Melanoma has multiple presentations and, in complex cases, should be managed in collaboration with a tertiary medical center.
Rare symptoms such as paraneoplastic acral vascular syndrome can be a presenting symptom of melanoma.
Chemotherapy is generally considered ineffective for melanoma, but a few patients benefit. Based on this case, it is hypothesized that chemotherapy may be helpful in cases of aberrant immune stimulation from combination immunotherapy.
Animal studies suggest that immune suppressor cells can be controlled with chemotherapy, which provides insight for future studies in this area.
The pathophysiology of myocarditis from immune checkpoint inhibitors deserves further study.
The presence of immune-related adverse events has a favorable prognosis, but these patients should be watched closely as there are melanoma patients who will progress quickly.
Footnotes
Financial & competing interests disclosure
J Markowitz is NIH funded; grant number KO8CA252164. Markowitz has received industry funding to the Moffitt Cancer Center unrelated to this manuscript from Morphogenesis, Jackson Laboratories, Microba, Idera Pharmaceuticals and Merck within the past 2 years.
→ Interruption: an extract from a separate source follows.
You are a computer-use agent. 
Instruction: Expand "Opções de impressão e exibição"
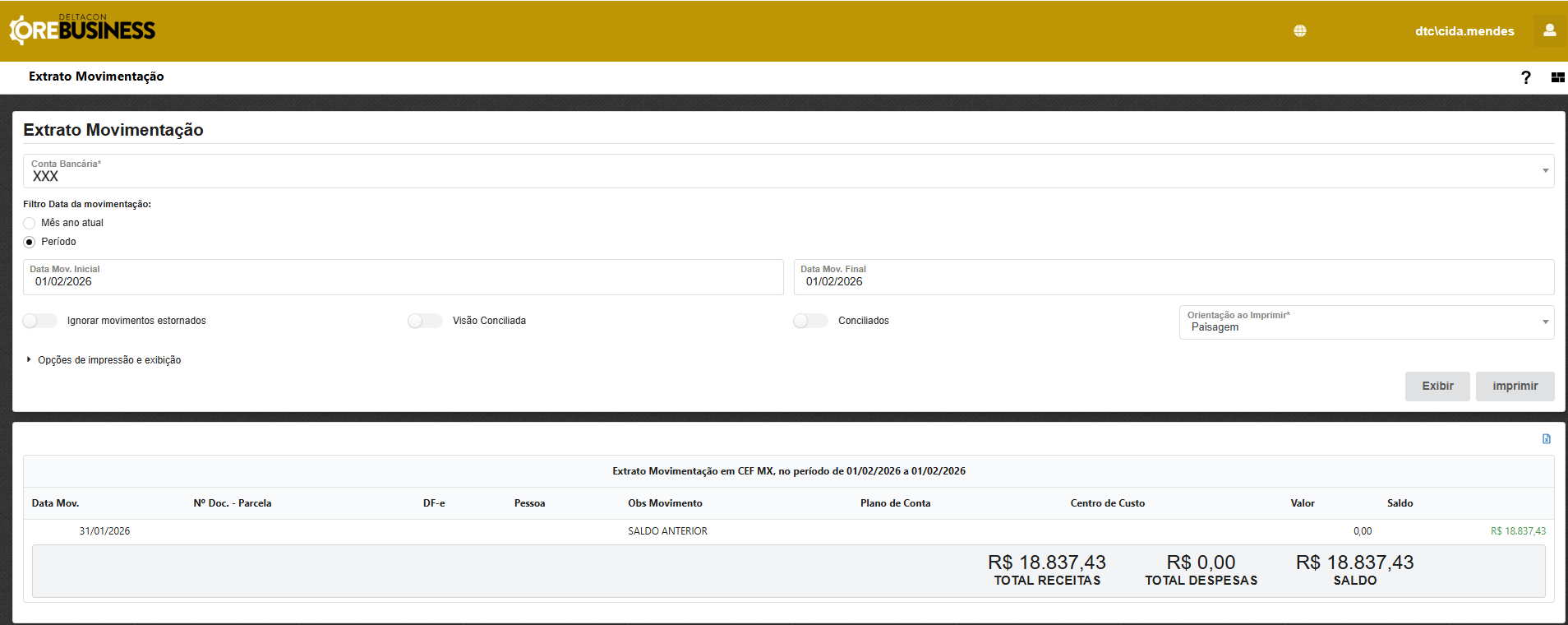(108, 360)
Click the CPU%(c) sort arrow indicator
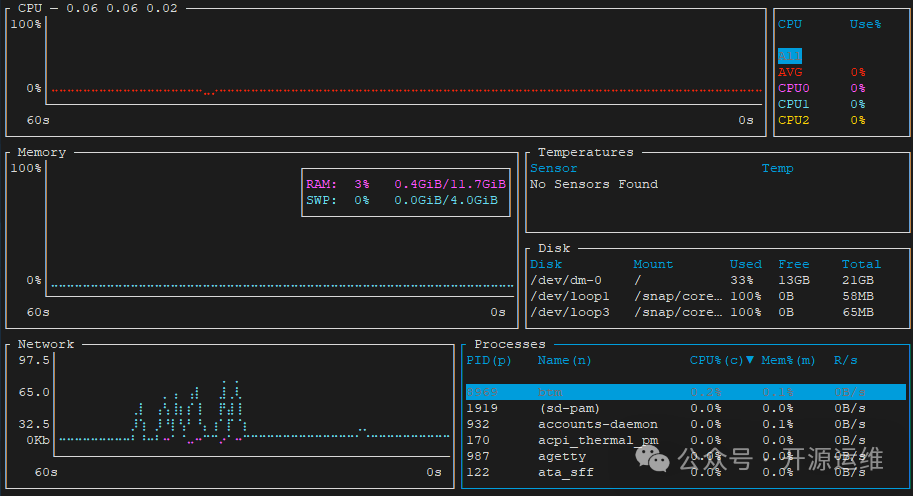 click(750, 360)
Moffitt Cancer Center has submitted a patent application on behalf of J Markowitz on work unrelated to this manuscript. The authors have no other relevant affiliations or financial involvement with any organization or entity with a financial interest in or financial conflict with the subject matter or materials discussed in the manuscript apart from those disclosed.
No writing assistance was utilized in the production of this manuscript.
Ethical conduct of research
The authors state that they have obtained verbal and written informed consent from the patient/patients for the inclusion of their medical and treatment history within this case report.